Antiproliferative effects of ATRA or VN/69-1 alone and ATRA in combination with VN/69-1 (1 μM). LNCaP cells were incubated with various concentrations of ATRA, the RAMBAs alone and in combination. The MTT assay was performed. The plot represents the percentage of viable cells vs the concentration of agents used. The IC₅₀ value was determined as the concentration of agents that inhibited the viability of LNCaP cells by 50%. Similar results were obtained for VN/14-1, VN/50-1, VN/66-1, and 4-HPR.

Figure 5

Effects of ATRA and RAMBAs alone and in combination on levels of cytokeratin 18 (a differentiation marker) in human prostate LNCaP cells. Cells were incubated with ATRA or RAMBAs alone or in combinations for 6 days. Lysates were subjected to SDS–PAGE and Western blotting. Membranes were probed with cytokeratin 18 antibody, and intensities of bands were analysed by densitometry. Groups labelled with ^* are significantly different from control (P<0.05). Groups labelled with # are significantly different from ATRA alone (P<0.05). Groups labelled with ^ are significantly different between combination RAMBA with ATRA compared to the corresponding RAMBA alone (P<0.05).

Figure 6

(A) Apoptosis in LNCaP cells determined by TUNEL and analysed by fluorescence microscopy. LNCaP cells were treated with 5 μM ATRA or RAMBA for 6 days. Cells were then fixed, stained, mounted, and examined under fluorescence microscopy. Control is shown in a, b, and c. ATRA (5 μM) is shown in d, e, and f. VN/69-1 (5 μM) is shown in g, h, and i. Nuclear DAPI staining is shown in a, d, and g. FITC staining for nicked DNA is shown in b, e, and h. Combined DAPI and FITC staining is shown in c, f, and i. (B) TUNEL analysis of LNCaP cells treated with ATRA, 4-HPR, or RAMBAs. LNCaP cells were incubated with either 1 or 5 μM of ATRA, 4-HPR, or a RAMBA for 6 days. LNCaP cells were then fixed, stained, mounted, and analysed by fluorescence microscopy. The number of apoptotic cells and total number of cells were counted in each of the five fields for each treatment and the percentage of apoptotic cells was calculated and plotted. Treatment with 1 μM drugs significantly increased from its control (^*) (P<0.05). Treatment with 5 μM drugs significantly increased from its control (#) (P<0.05). Treatment with 5 μM of drugs significantly increased from 1 μM of the same drug (^) (P<0.05).

Figure 7

Western immunobloting of whole-cell lysates of treated LNCaP cells for expression of Bad.
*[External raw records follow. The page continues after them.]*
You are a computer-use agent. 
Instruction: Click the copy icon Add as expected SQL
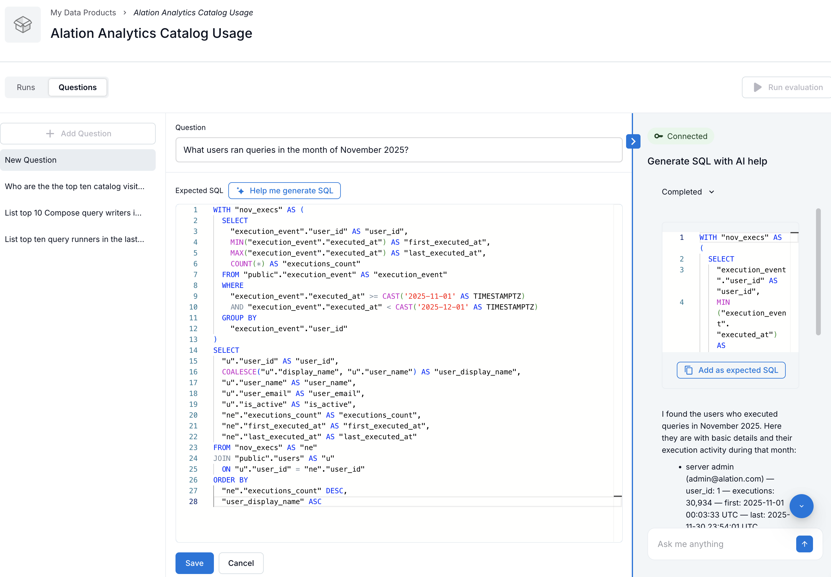(731, 370)
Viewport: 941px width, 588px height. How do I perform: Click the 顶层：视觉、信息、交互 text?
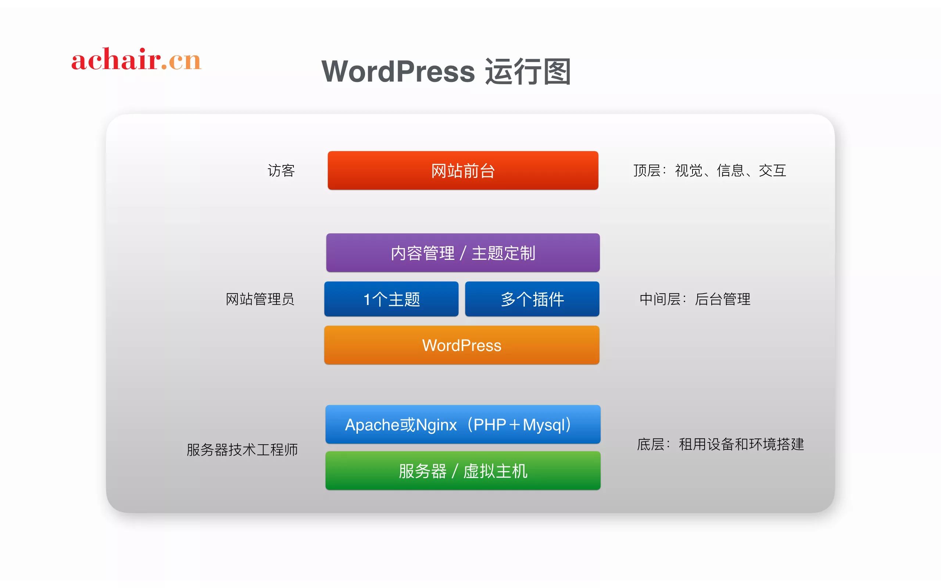pos(710,170)
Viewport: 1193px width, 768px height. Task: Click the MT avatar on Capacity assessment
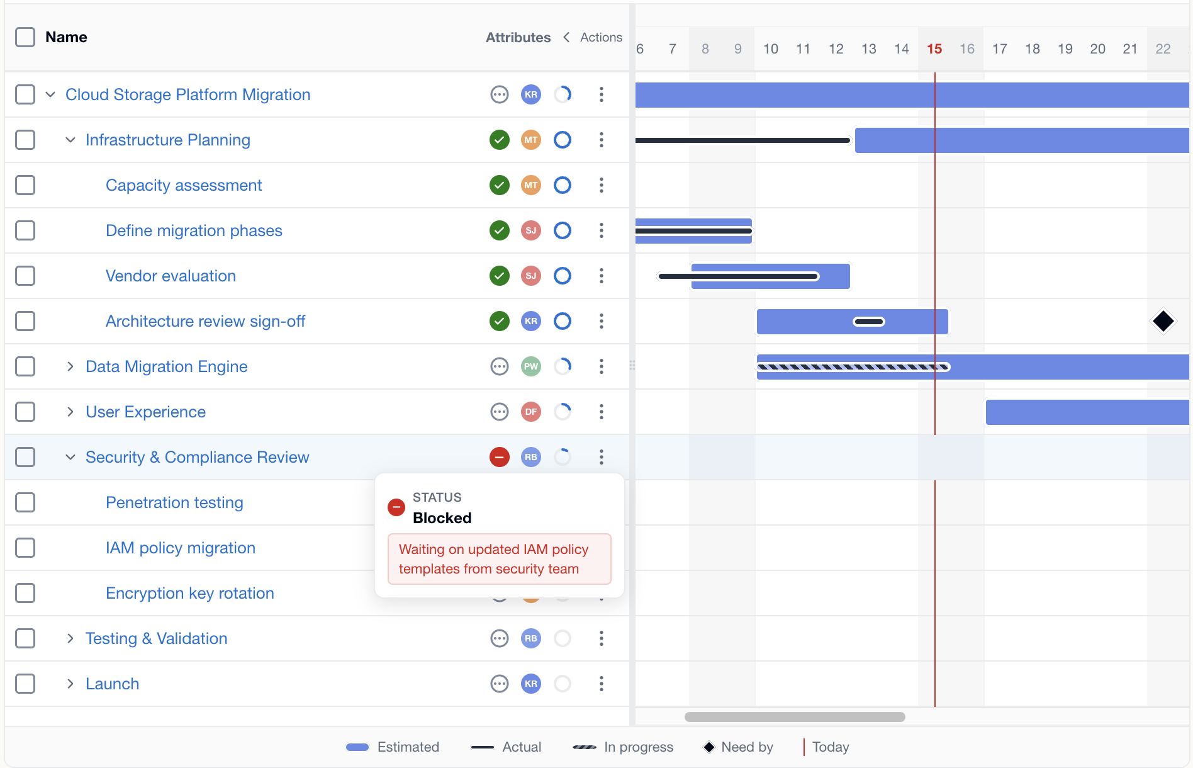pyautogui.click(x=530, y=185)
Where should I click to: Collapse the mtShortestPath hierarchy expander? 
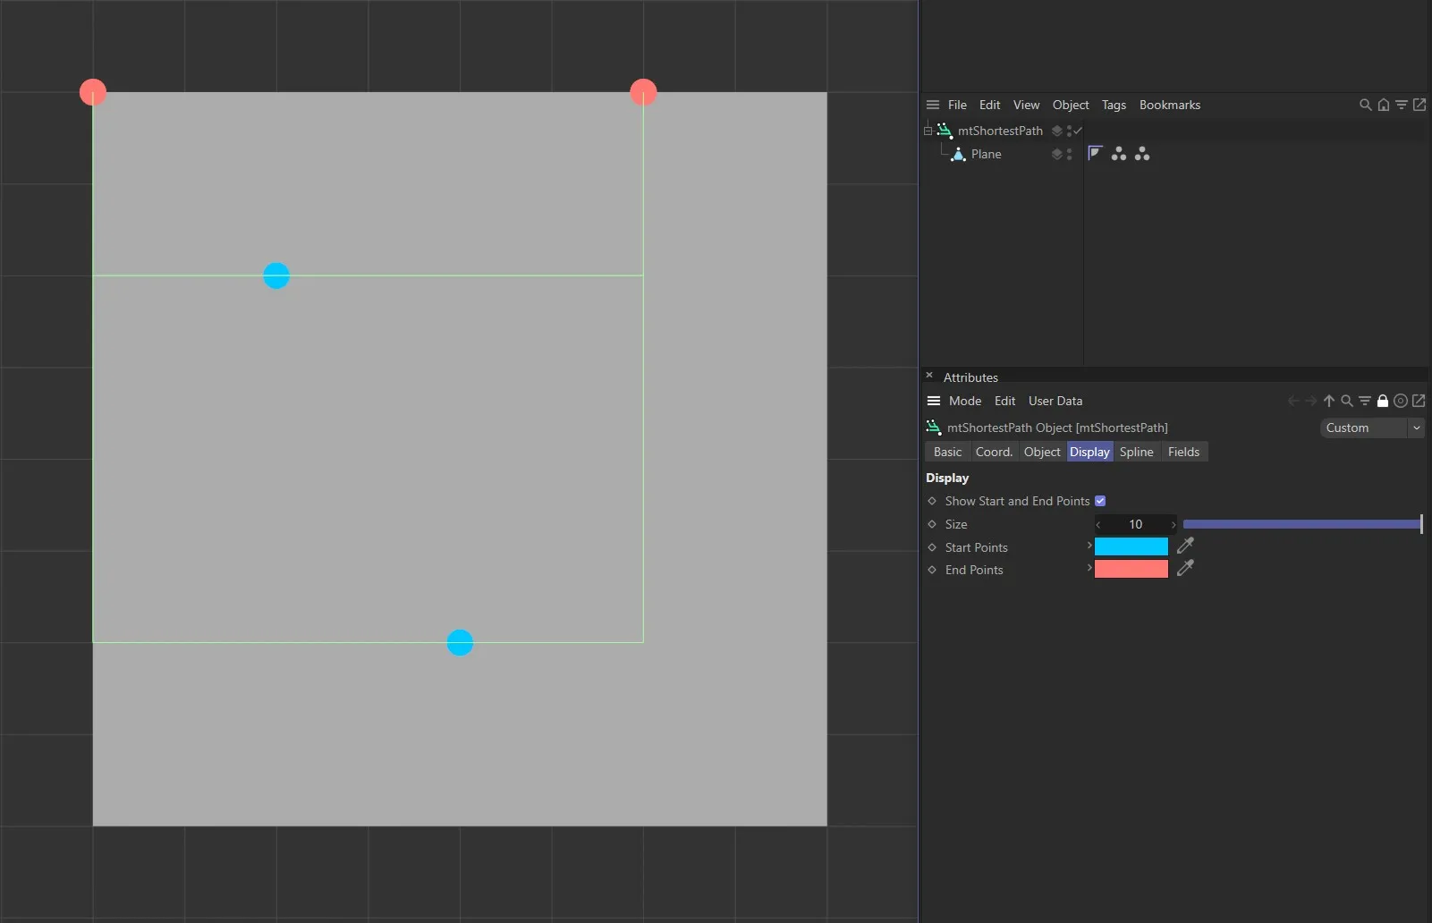(x=927, y=131)
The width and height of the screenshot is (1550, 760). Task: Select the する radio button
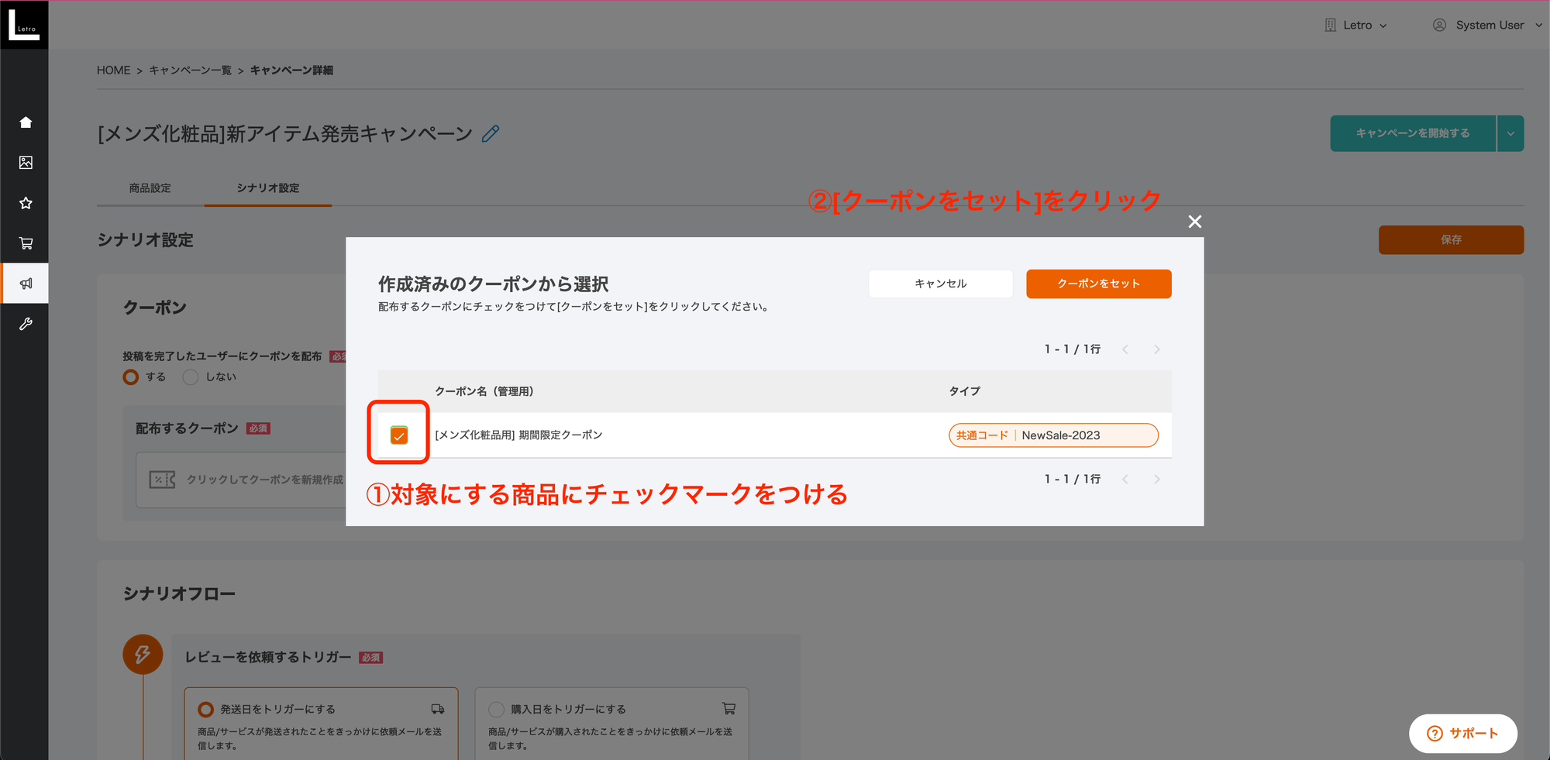130,377
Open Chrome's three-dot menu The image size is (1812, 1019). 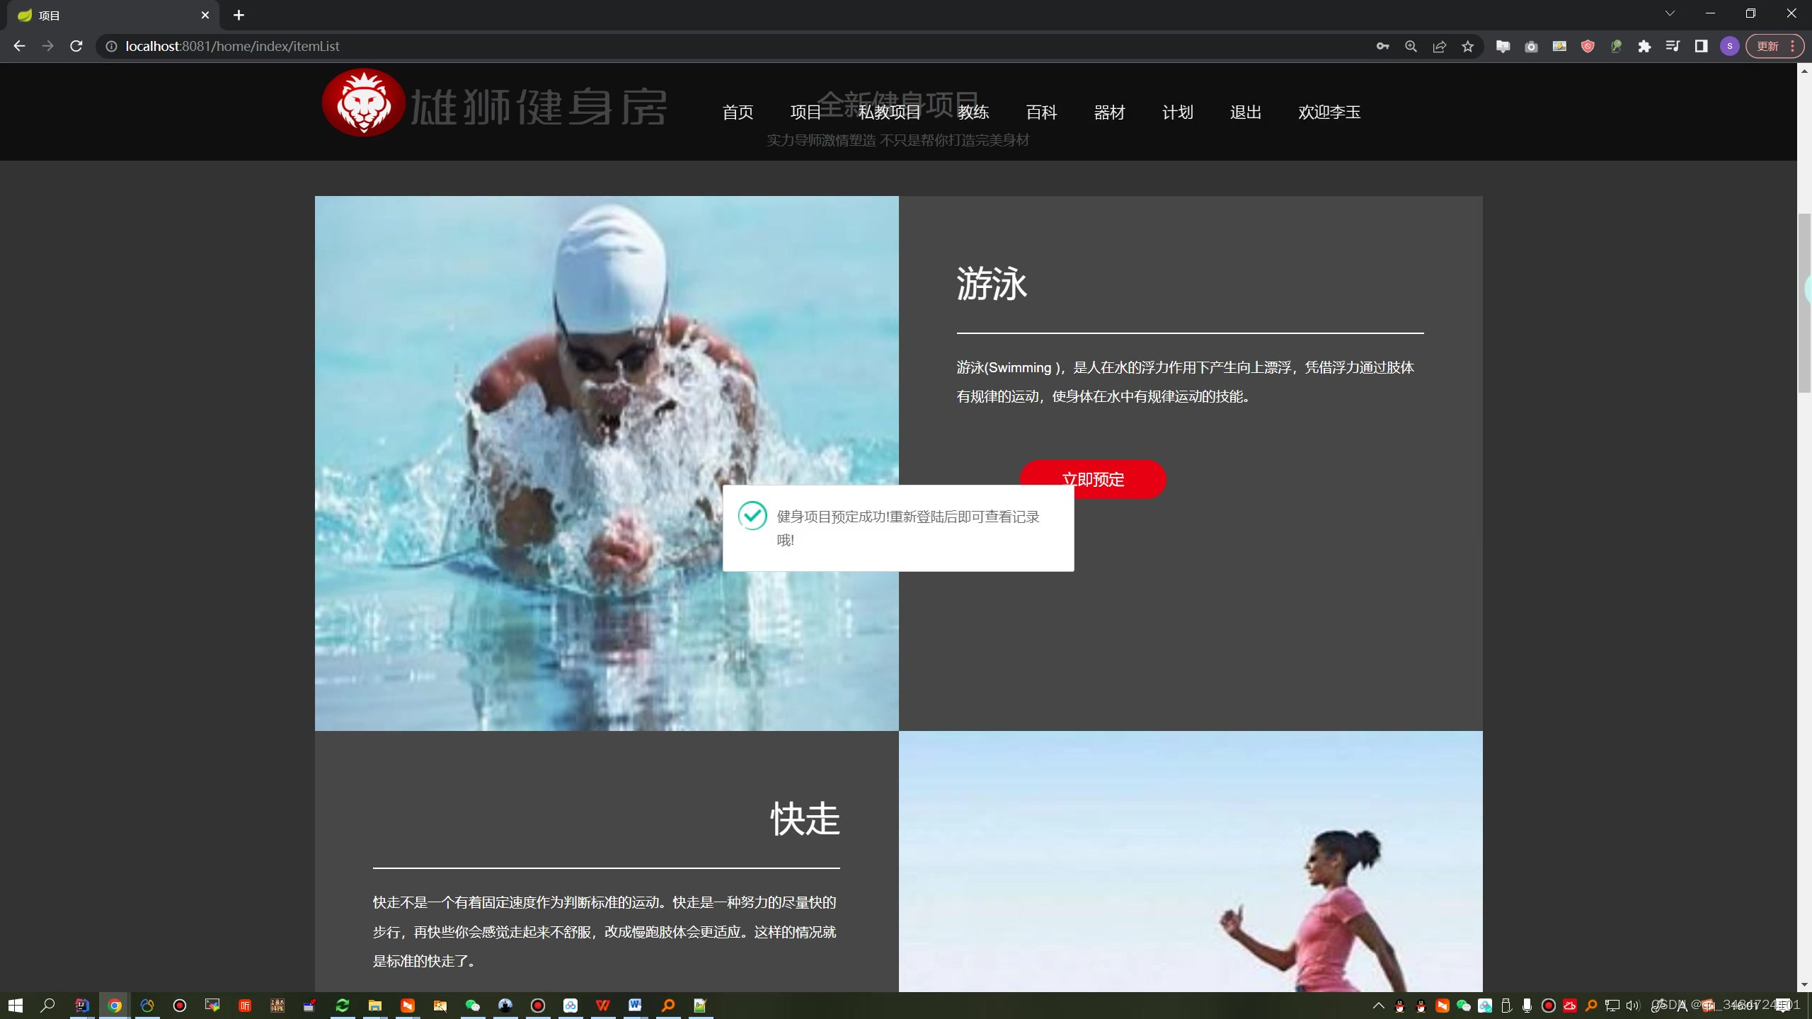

Cell lysates were used as described in the differentiation assay. Bad is a proapoptotic protein. The Western blots of Bad expressions are shown. The lanes are labelled above the blots and the expression of Bad is expressed as fold over control as determined by densitometry (below the blot). There was a significant difference in groups labelled with ^* compared to control (P<0.05).

Figure 8

Cell-cycle analysis of LNCaP cells treated with 1 or 5 μM ATRA, 4-HPR or RAMBAs. LNCaP cells were incubated with either 1 or 5 μM ATRA, 4-HPR, or RAMBA for 6 days. LNCaP cells were then fixed, stained with propidium iodide, and analysed by FACScan. Histograms of the FACScan analysis from control (A), ATRA (B), 4-HPR (C), VN/14-1 (D), VN/50A-1 (E), VN/66-1 (F), and VN/69-1 (G) are shown.

Figure 9

The effect of ATRA, VN/14-1, VN/66-1 on LNCaP tumour volumes in male SCID mice. Male SCID mice were inoculated s.c. with LNCaP cells suspended in Matrigel at two sites in the flank. The sizes of the tumours were determined by measuring the tumour volumes using calipers. Tumour volumes were calculated using the formula V=4/3 × π × r₁² × r₂ (r₁<r₂). The tumours were allowed to develop to 100 mm³ before treatment. The mice were treated with an equivalent dose to 0.033 mmol kg⁻¹ of ATRA, VN/14-1, VN/66-1 or VN/69-1. The vehicle control was hydroxypropyl-β-cyclodextrin (HPC) in saline. (^*) indicated that these treatment groups were significantly different from vehicle control (P<0.05).